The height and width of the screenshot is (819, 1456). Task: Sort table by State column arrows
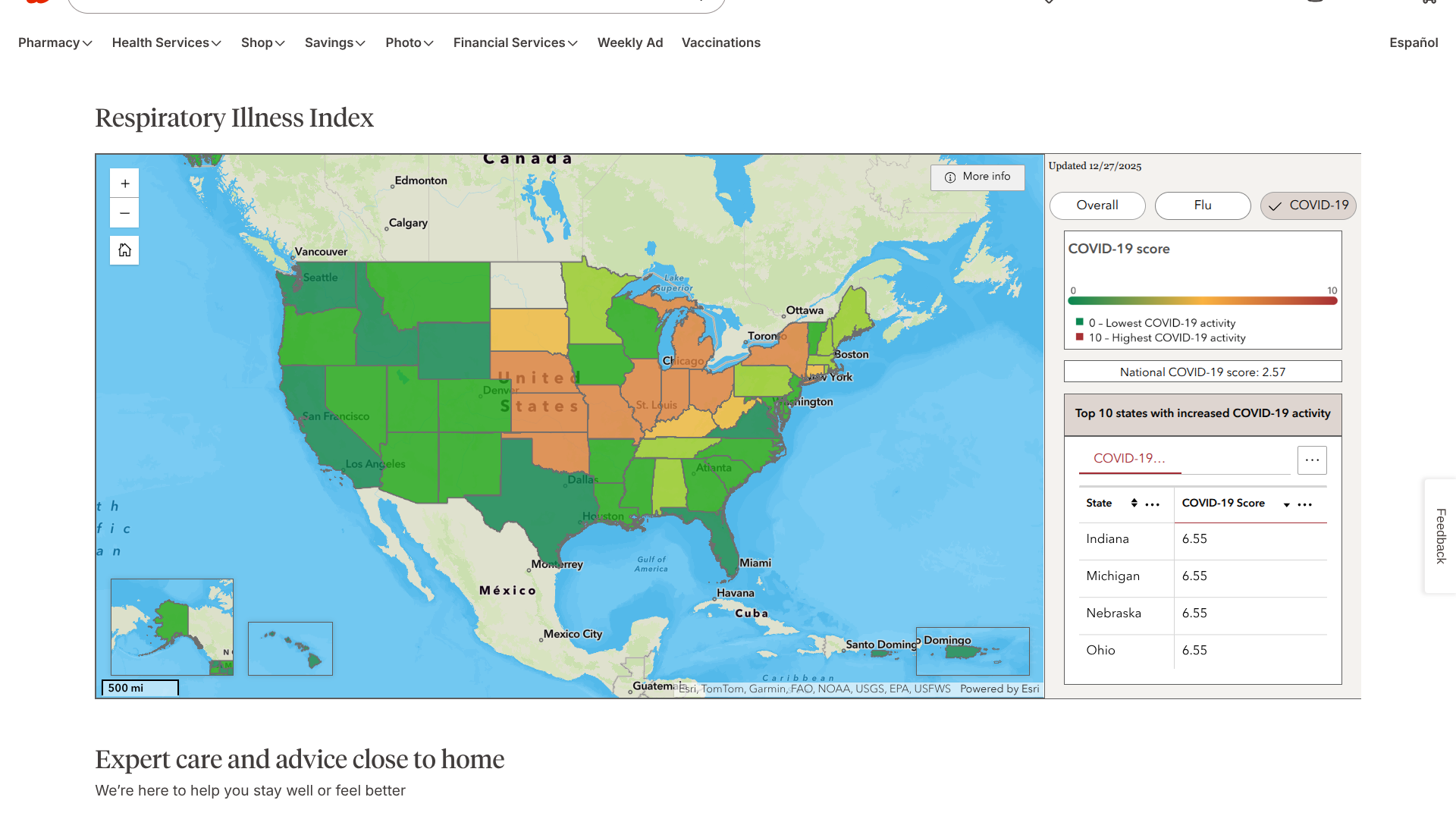pos(1134,503)
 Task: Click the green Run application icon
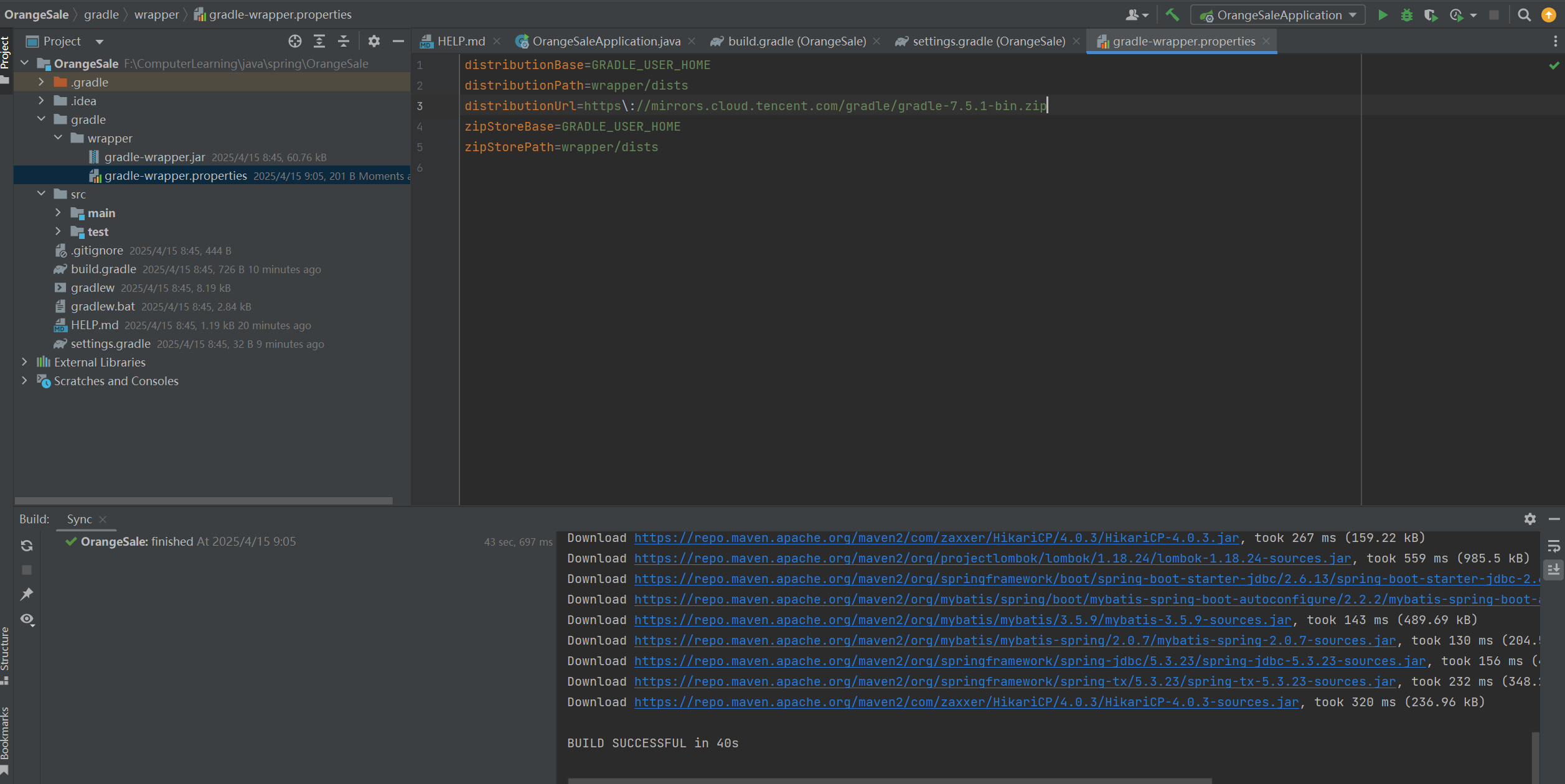(x=1383, y=15)
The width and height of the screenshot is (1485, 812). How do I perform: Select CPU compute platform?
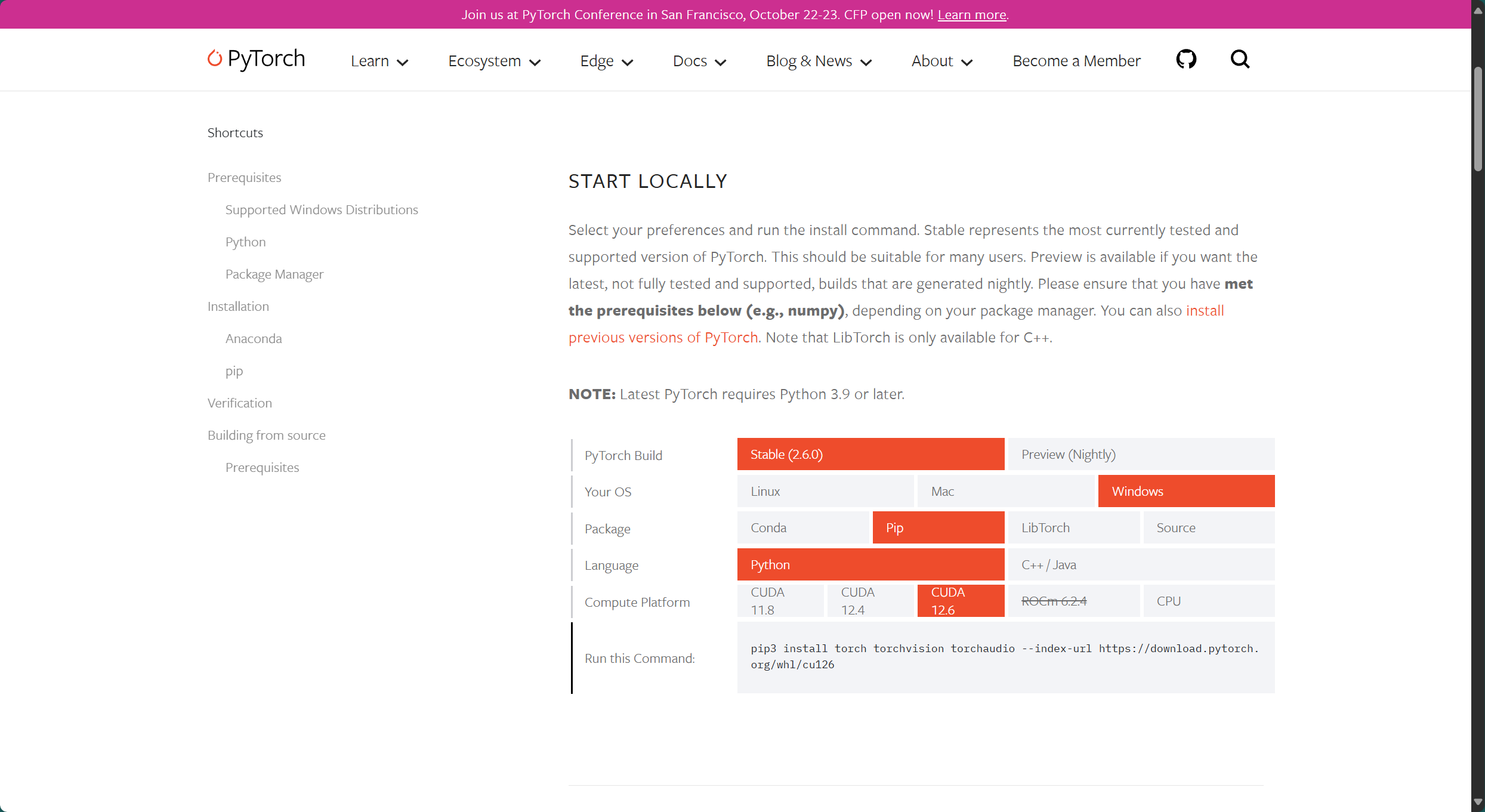pyautogui.click(x=1208, y=601)
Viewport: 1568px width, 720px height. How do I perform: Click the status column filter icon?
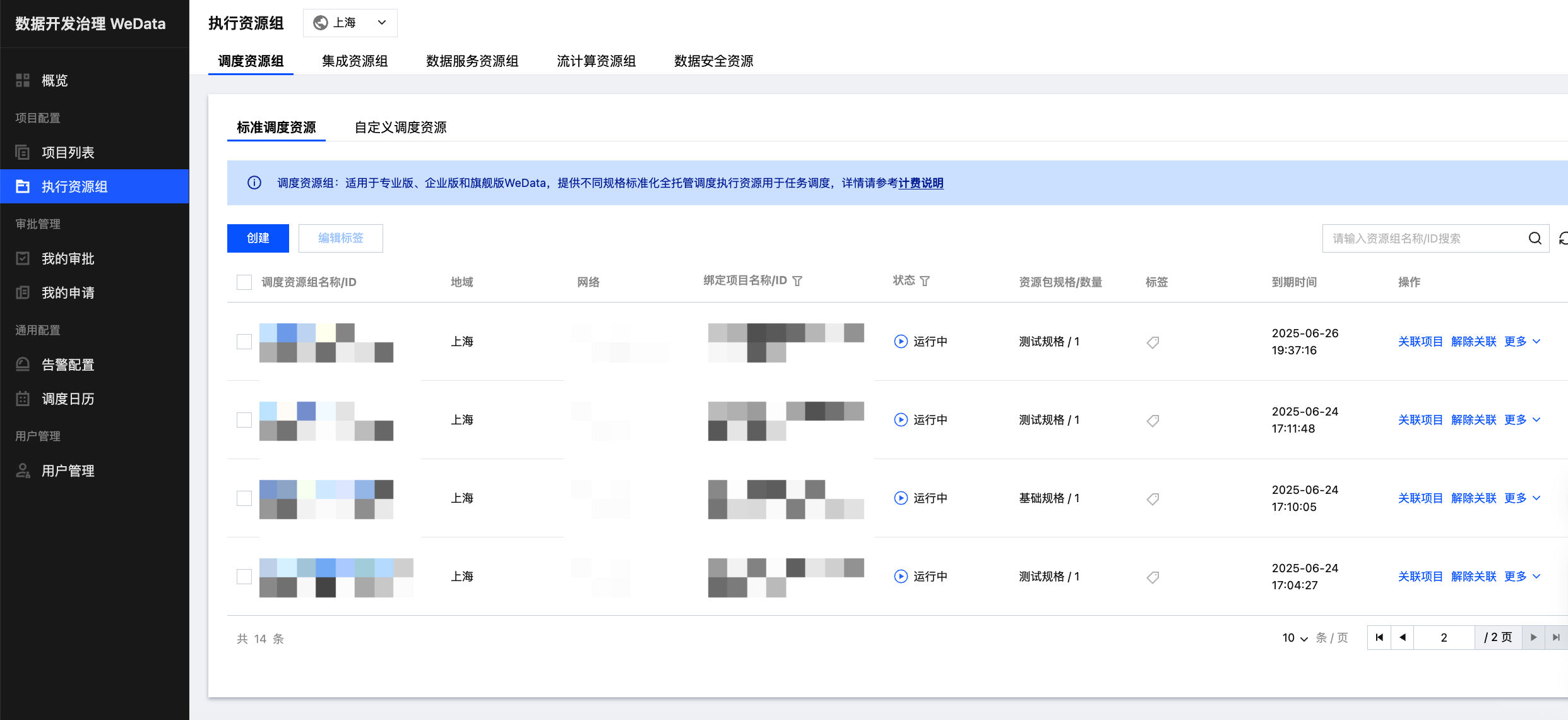click(x=925, y=281)
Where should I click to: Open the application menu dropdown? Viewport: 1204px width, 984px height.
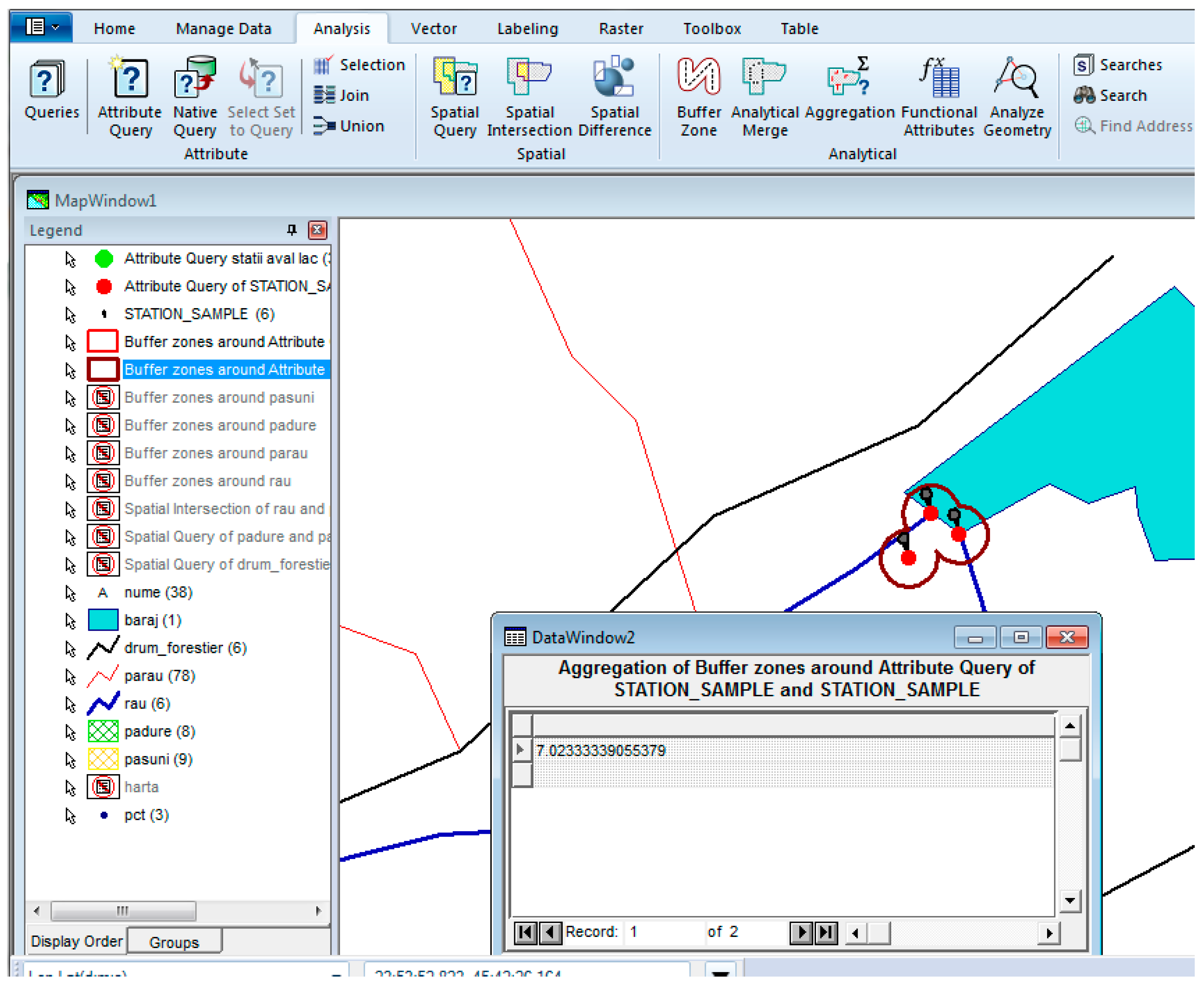click(x=42, y=27)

WHAT TO DO:
Write the full listing out again with every line unchanged, but include no pictures.

WRITTEN ANSWER:
The height and width of the screenshot is (819, 1456). Task: Sort table by State column arrows
pos(1134,503)
 Task: Click the green Run application icon
(x=1383, y=15)
The width and height of the screenshot is (1485, 812). How do I perform: Select CPU compute platform?
pyautogui.click(x=1208, y=601)
Viewport: 1568px width, 720px height. How do I perform: Click the status column filter icon?
click(x=925, y=281)
Where should I click to: Open the application menu dropdown? Viewport: 1204px width, 984px height.
click(x=42, y=27)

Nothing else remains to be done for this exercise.